> [READING TEXT]
-- start --

# flourescent static electricity



## shovelshort (Apr 8, 2007)

I replaced the light fixture over my bathroom sink with a flourescent.  The problem I am having is sometimes when I flick the switch the bulbs start to energize and then stops.  I have to run my hands over the fixture to remove the built up static electricity (or so I think), wait a few seconds and then flick the switch.  The light will then come on.  I know I grounded the fixture the right way.  What can I do to fix this problem?  It's more of a pain then anything.


----------



## shovelshort (Apr 19, 2007)

Come on, someone has to have an idea.


----------



## bethany14 (Apr 19, 2007)

You can actually fire up a fluorescent light with static electricity (careful!), so I don't think that's slowing it down.  If you flip the switch and leave it on, does it eventually come on?  If so, then I don't think you have a problem, as fluorescents are slow to start by nature.


----------



## glennjanie (Apr 19, 2007)

Hello Shovelshort:
Flourescent lights have a starter or transformer (usually called a ballast). On a new fixtrue the ballast should be good but stranger things have happened. If the ballast is bad it will usually have a paper label on it that appears to have been scorched.
If they are long tube bulbs (as opposed to the curlly ones), look at the end of them. Is there a lot of black area inside the tube? That would indicate a bad bulb and a need for a change. They are cantancerous to work with but they save a lot of energy. Check the ground one more time.
Glenn


----------



## shovelshort (Apr 22, 2007)

The light will not eventually come on if I leave the switch on.  Like I said, I turn the switch back off, rub my hand over the body of the fixture, wait a second, flick the switch, and the light comes on.

-- end --

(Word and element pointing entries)
-- start --

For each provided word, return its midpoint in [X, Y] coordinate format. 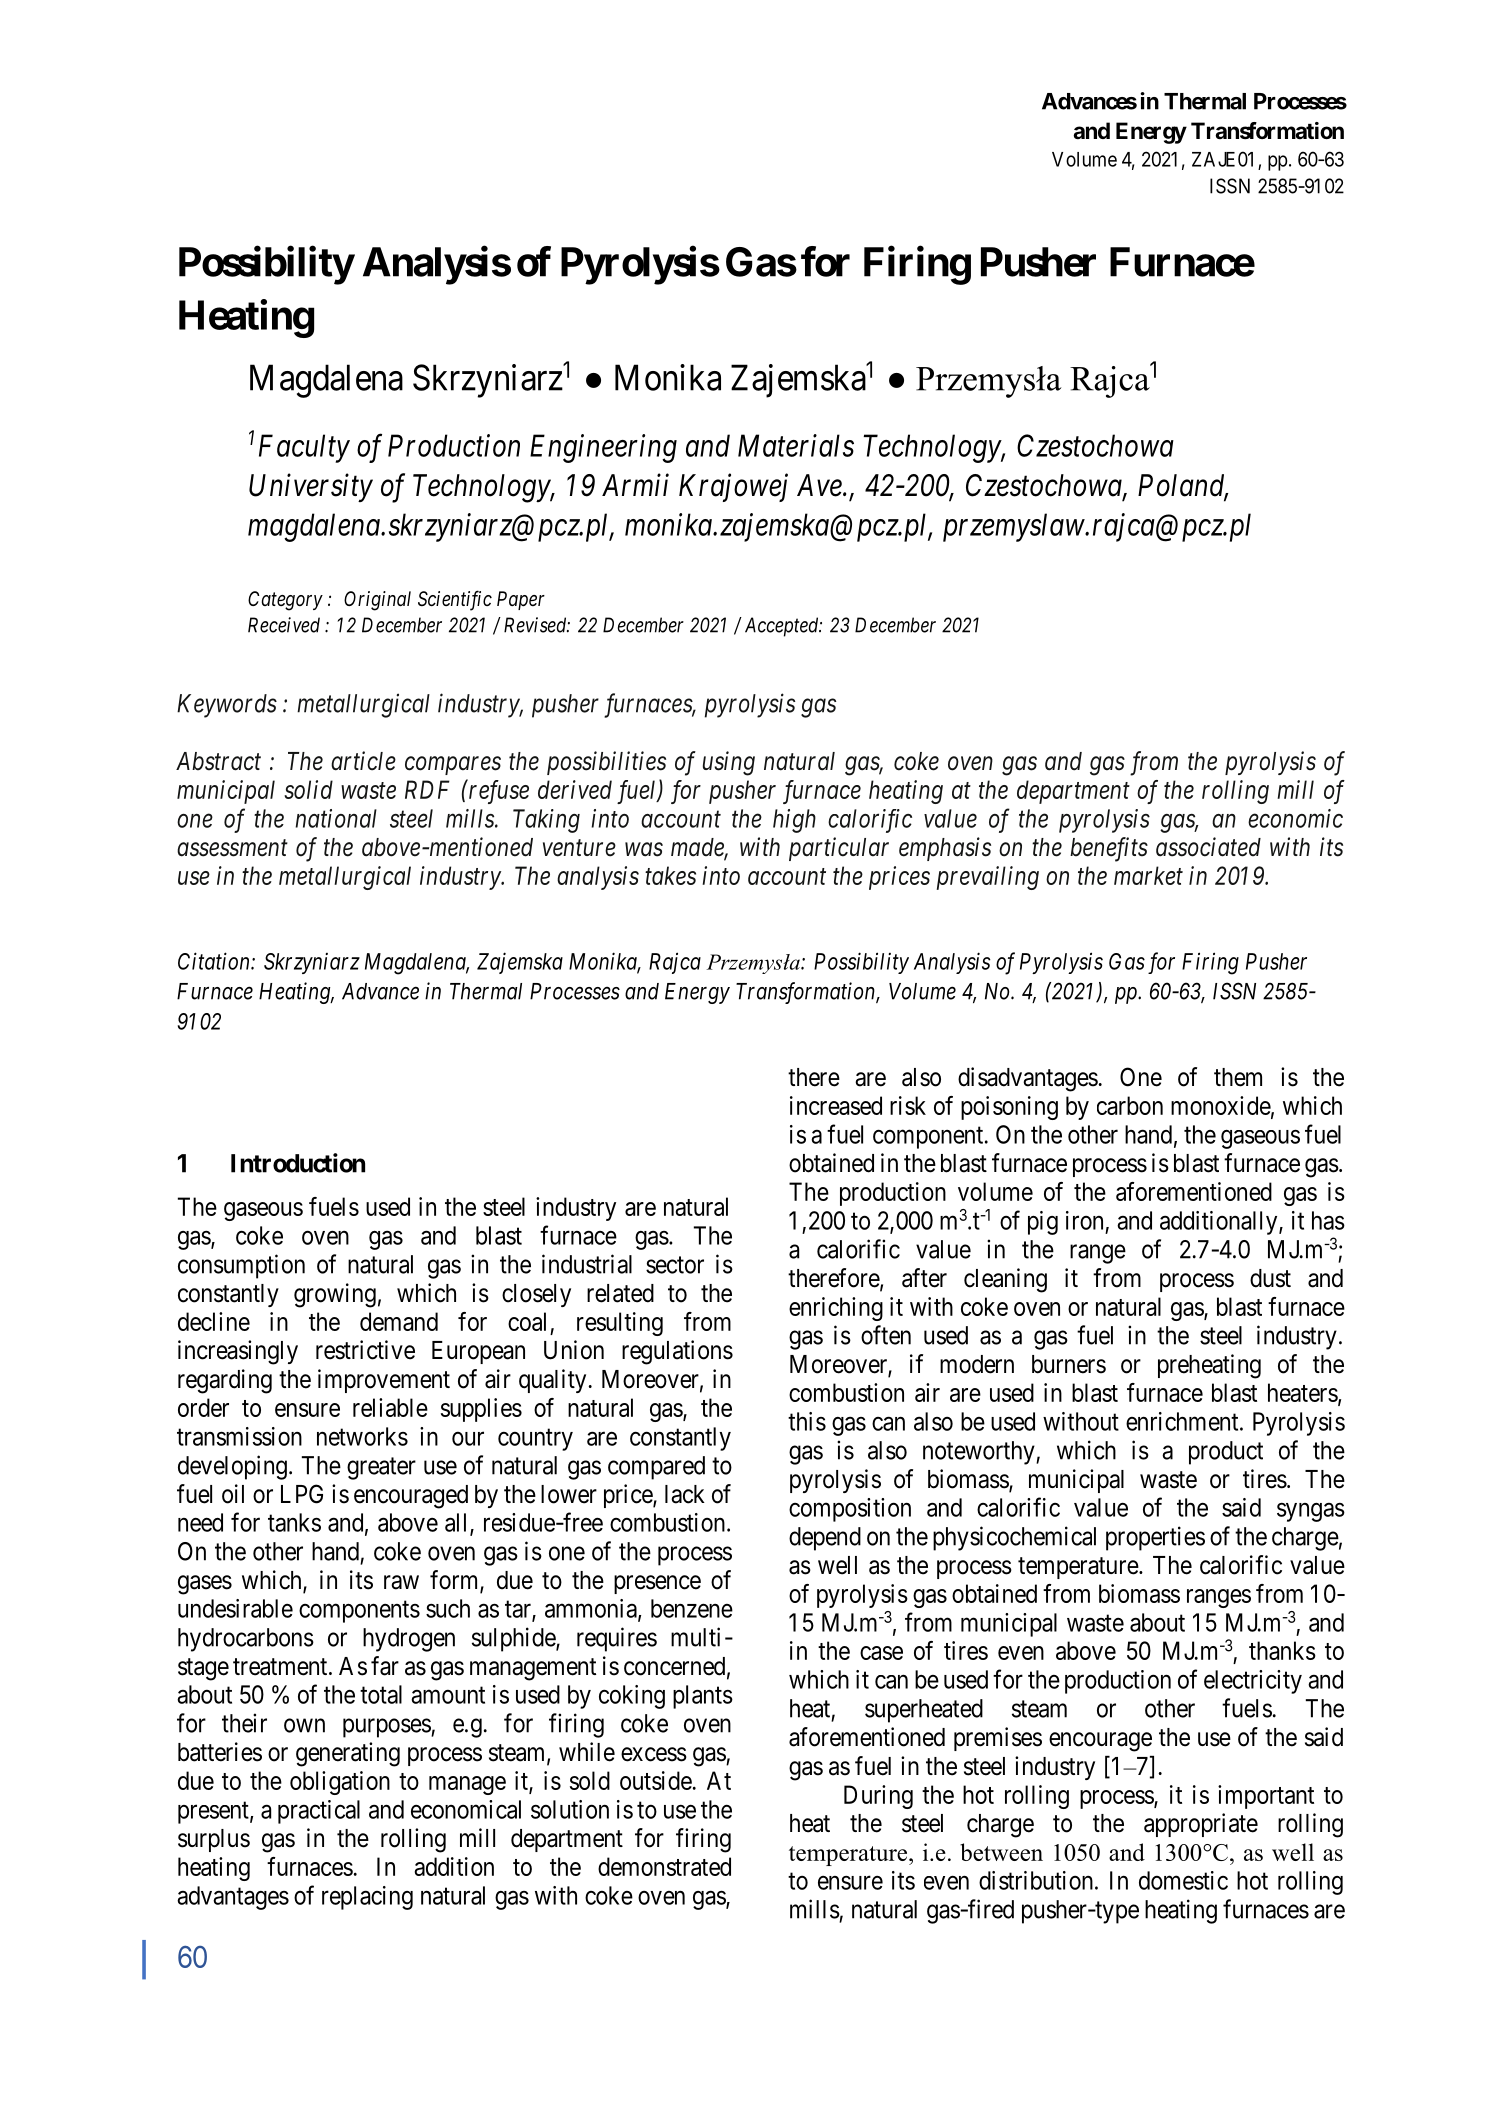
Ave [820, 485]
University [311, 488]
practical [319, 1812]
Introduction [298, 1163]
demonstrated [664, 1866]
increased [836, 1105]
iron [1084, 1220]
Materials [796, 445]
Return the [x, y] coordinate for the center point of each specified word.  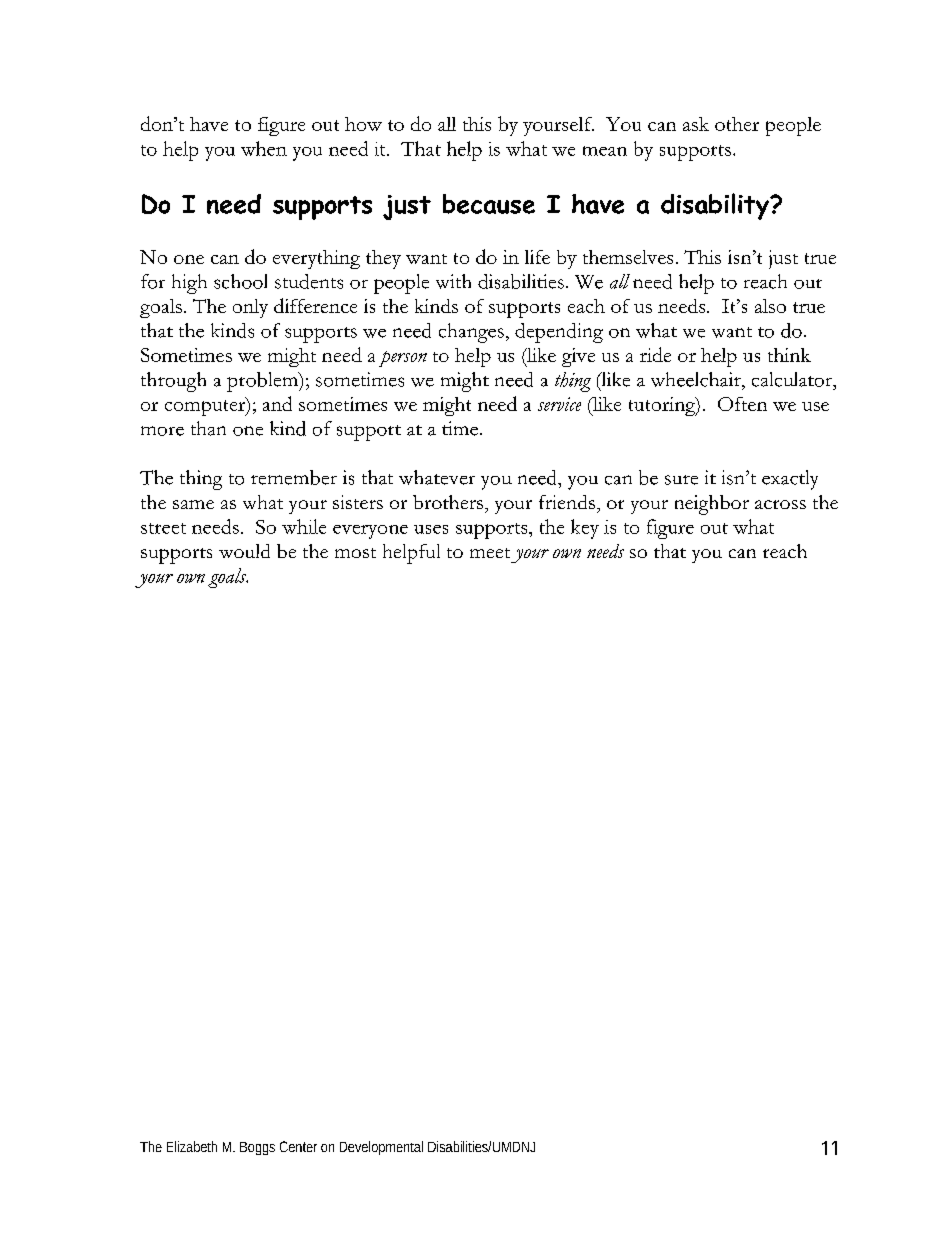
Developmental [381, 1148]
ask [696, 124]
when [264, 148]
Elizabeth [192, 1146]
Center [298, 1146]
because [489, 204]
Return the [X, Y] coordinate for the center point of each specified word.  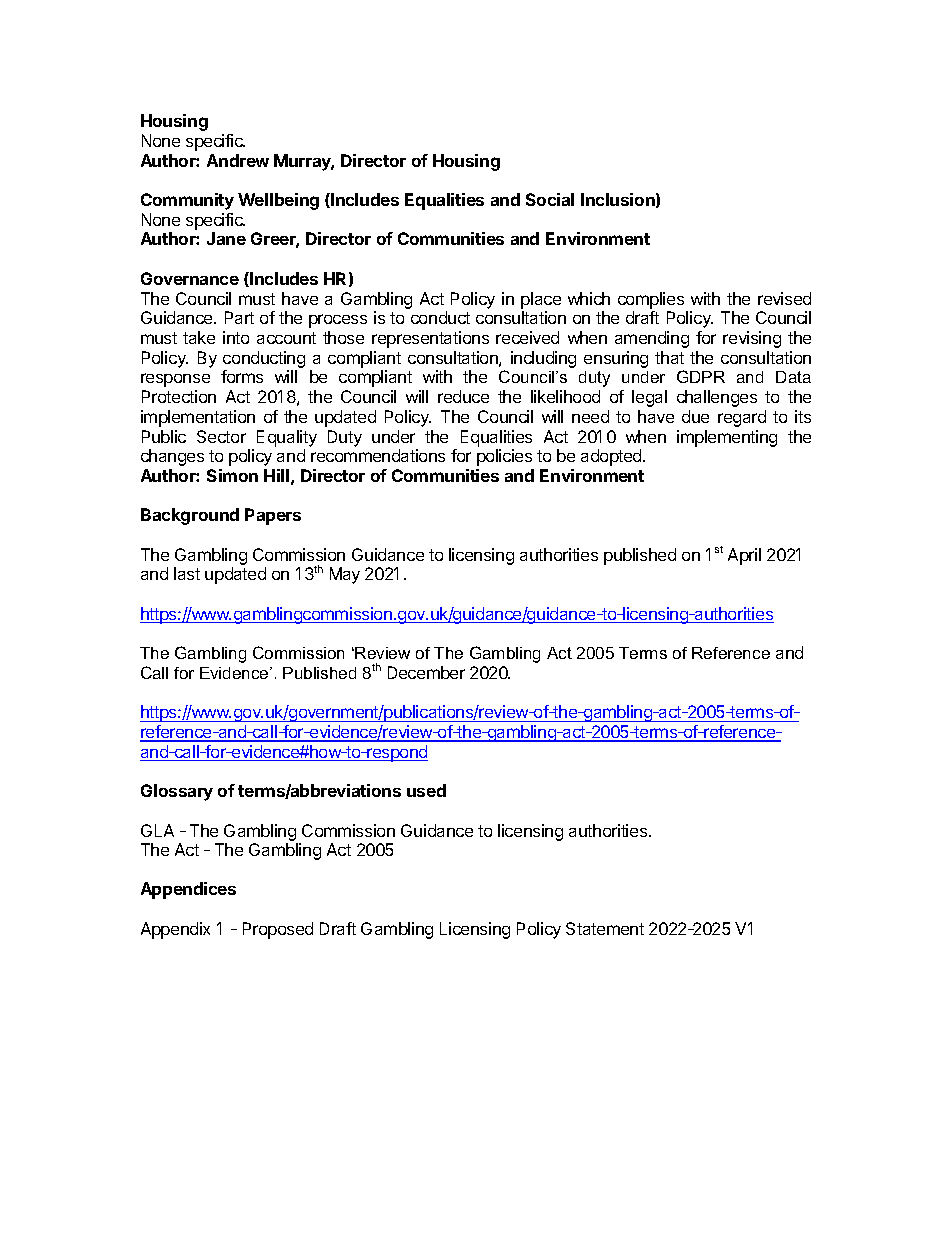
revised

-- end --

> [JOB 1]
In the fluorescent light thread, what is the starter or transformer in fluorescent lights usually called?
> [JOB 2]
List the usernames of everyone who posts in the fluorescent light thread.
> [JOB 3]
Set down the fluorescent light thread from "## bethany14 (Apr" up to and including "start by nature.".

> [TASK SOLUTION 1]
A ballast.

> [TASK SOLUTION 2]
shovelshort, bethany14, glennjanie

> [TASK SOLUTION 3]
## bethany14 (Apr 19, 2007)

You can actually fire up a fluorescent light with static electricity (careful!), so I don't think that's slowing it down.  If you flip the switch and leave it on, does it eventually come on?  If so, then I don't think you have a problem, as fluorescents are slow to start by nature.